Hawking Up Hairballs

Tuesday, October 09, 2007

The Love Shack, Baby

At the U.S.-run prison at Guantanamo Bay, there is a room known as "the love shack". Detainees are taken there after their captors have decided they are not enemy combatants and will soon be released. Inside the love shack, prisoners are allowed to watch Hollywood movies and are plied with American junk food. Asif Iqbal, one of three British detainees known as the "Tipton Three," was permitted several visits there before he and his two friends were finally sent home. "We would get to watch DVDs, eat McDonald's, eat Pizza Hut and basically chill out. We were not shackled in this area ... We had no idea why they were being like that to us. The rest of the week we were back in the cages as usual ... On one occasion Lesley [an FBI official] brought Pringles, ice cream and chocolates; this was the final Sunday before we came back to England." His friend Rhuhel Ahmed speculated that the special treatment "was because they knew they had messed us about and tortured us for two and half years and they hoped we would forget it".
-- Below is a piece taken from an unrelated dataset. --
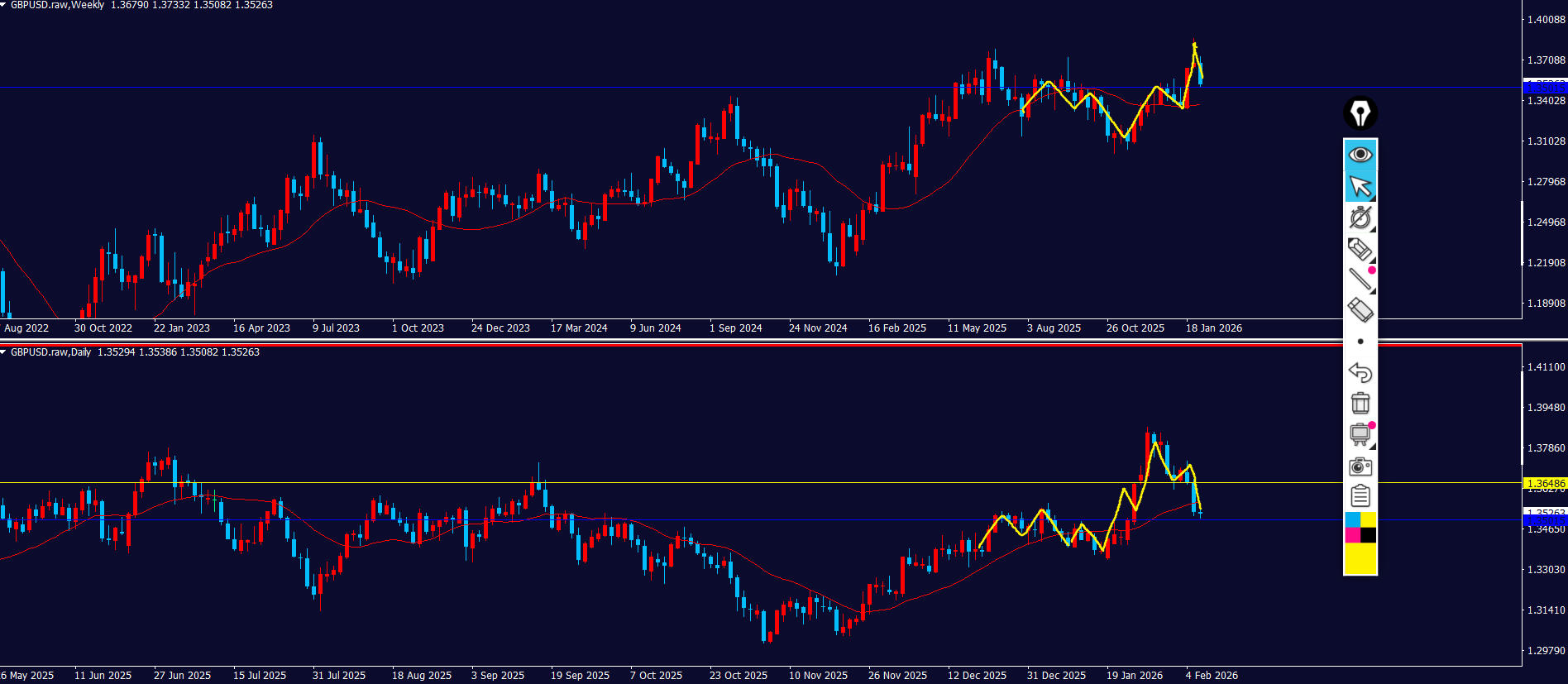The height and width of the screenshot is (684, 1568).
Task: Toggle drawing visibility with the eye icon
Action: [1360, 155]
The above is a passage from Naomi Klein's book, "The Shock Doctrine". What strikes me about it is the profound lack of understanding of history that it demonstrates. This is so characteristic of American culture. That is, by no means, an original insight on my part. Many have pointed it out, but sometimes these insights just jump up and slap you in the face. Every day's a clean slate. That seems to be our American point of view. There's a certain advantage to that approach to life. There are cultures that are dragged down by history, cultures that are unable to move beyond the past. We've all read the stories of traditional cultures where families are still feuding because they can't forget an insult that's several generations old. However, that doesn't mean we can afford myopia when it comes to history. Kick your neighbor in the ass, and you can be damned sure he'll remember it in the morning when he's walking with a limp. That's pretty much the case with these released "detainees", and with the people of the Middle East. They remember, and their memories are long. Hell, in some places like Afghanistan, they still remember what Alexander the Great did to them!